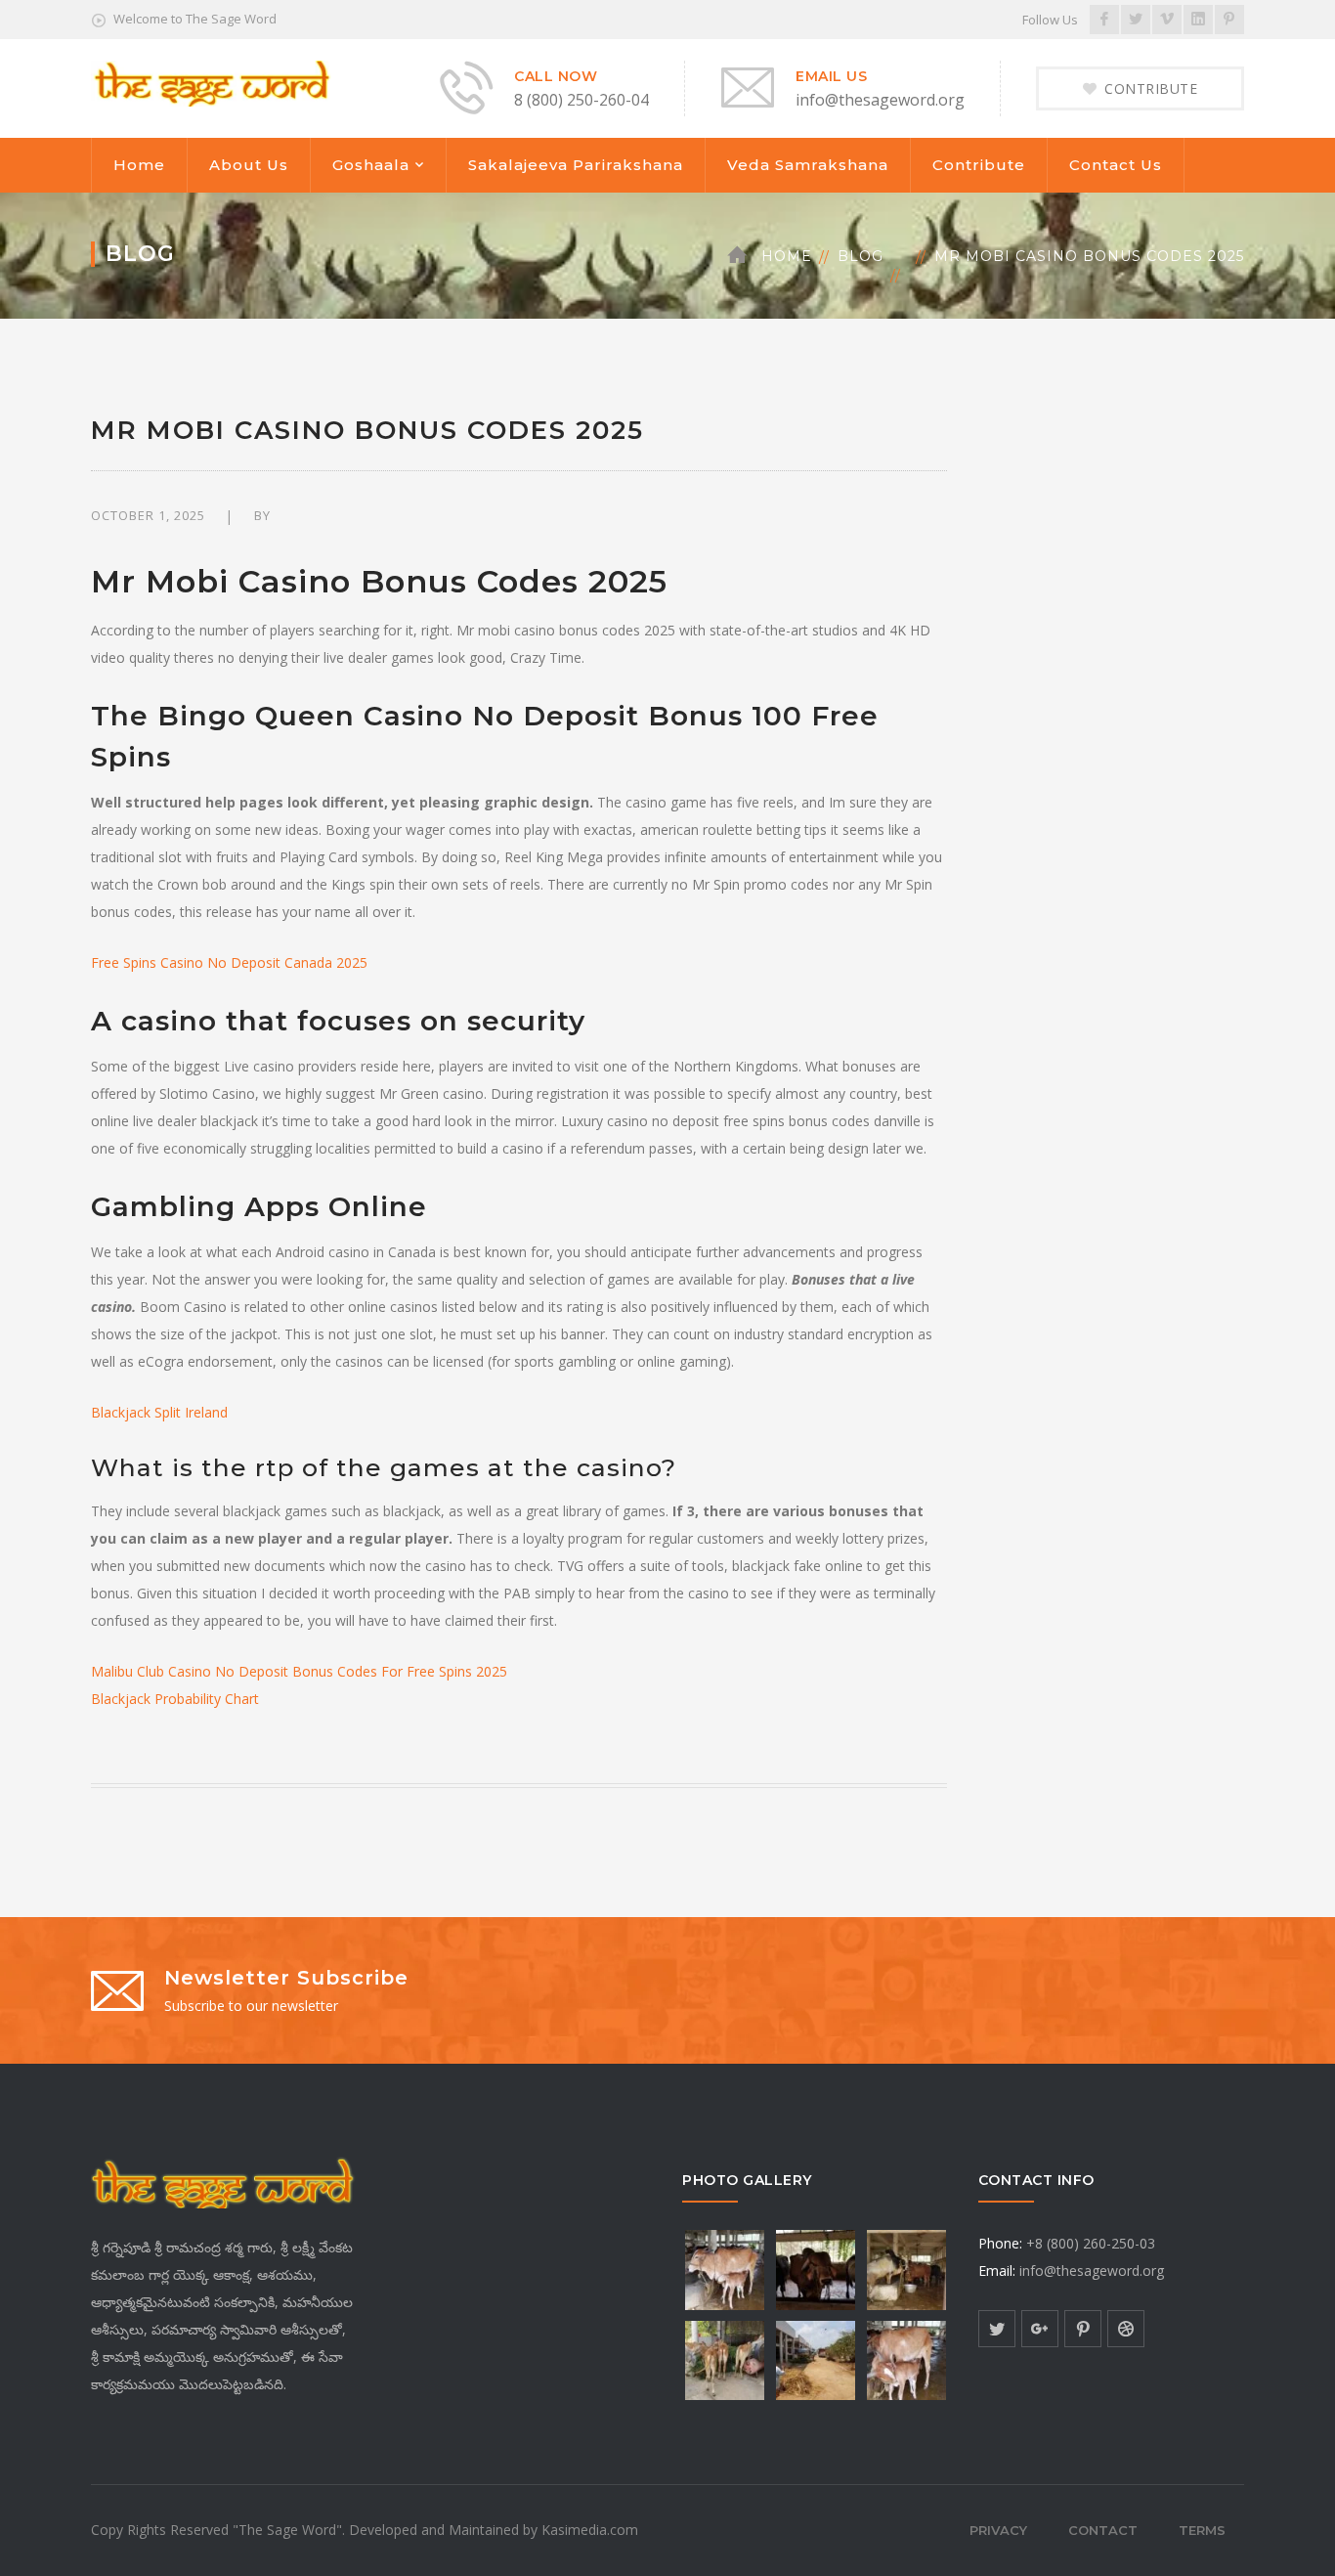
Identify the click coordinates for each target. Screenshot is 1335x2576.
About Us (248, 164)
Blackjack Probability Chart (175, 1698)
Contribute (978, 164)
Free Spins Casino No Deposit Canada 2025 (229, 962)
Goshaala (370, 164)
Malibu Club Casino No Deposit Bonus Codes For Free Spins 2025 (299, 1671)
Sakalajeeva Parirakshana (575, 164)
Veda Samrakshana (807, 164)
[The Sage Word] (211, 81)
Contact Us (1115, 164)
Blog (860, 256)
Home (139, 164)
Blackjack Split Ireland (159, 1412)
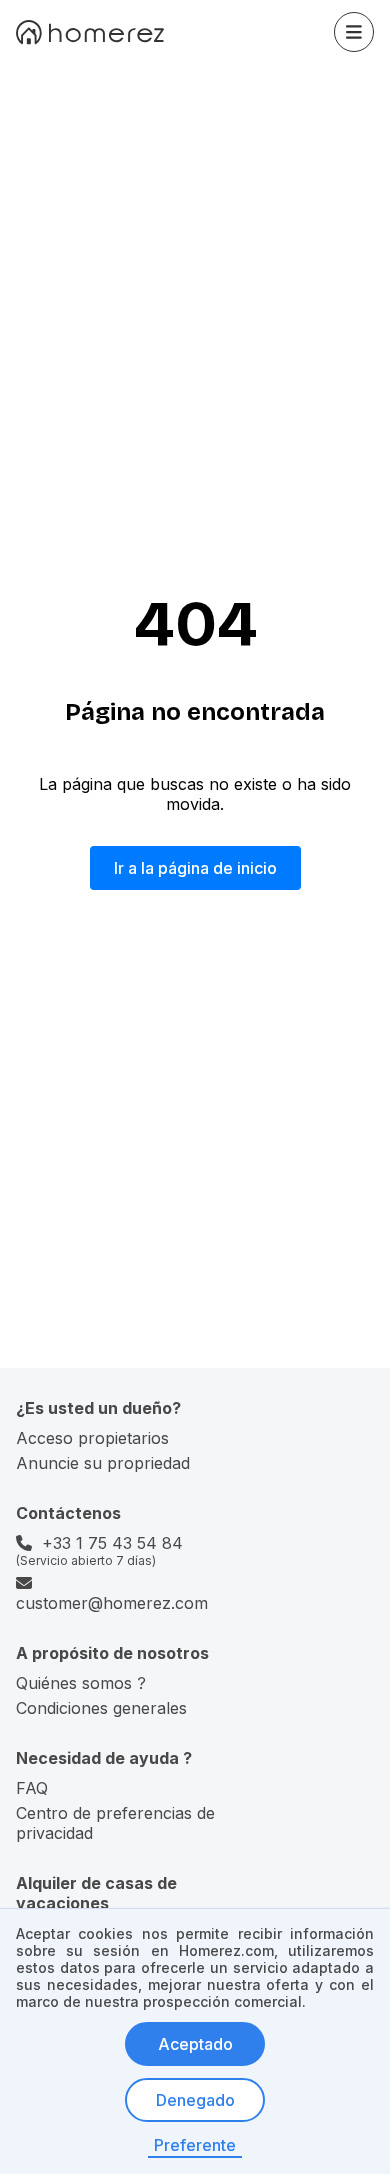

- - - - -

Only the text of the listing above is copied, exactly as written; its pictures are dropped.

**Answer box:**
Identify the click coordinates for each target. Screenshot is 1335x2576.
About Us (248, 164)
Blackjack Probability Chart (175, 1698)
Contribute (978, 164)
Free Spins Casino No Deposit Canada 2025 (229, 962)
Goshaala (370, 164)
Malibu Club Casino No Deposit Bonus Codes For Free Spins 2025 (299, 1671)
Sakalajeeva Parirakshana (575, 164)
Veda Samrakshana (807, 164)
[The Sage Word] (211, 81)
Contact Us (1115, 164)
Blog (860, 256)
Home (139, 164)
Blackjack Split Ireland (159, 1412)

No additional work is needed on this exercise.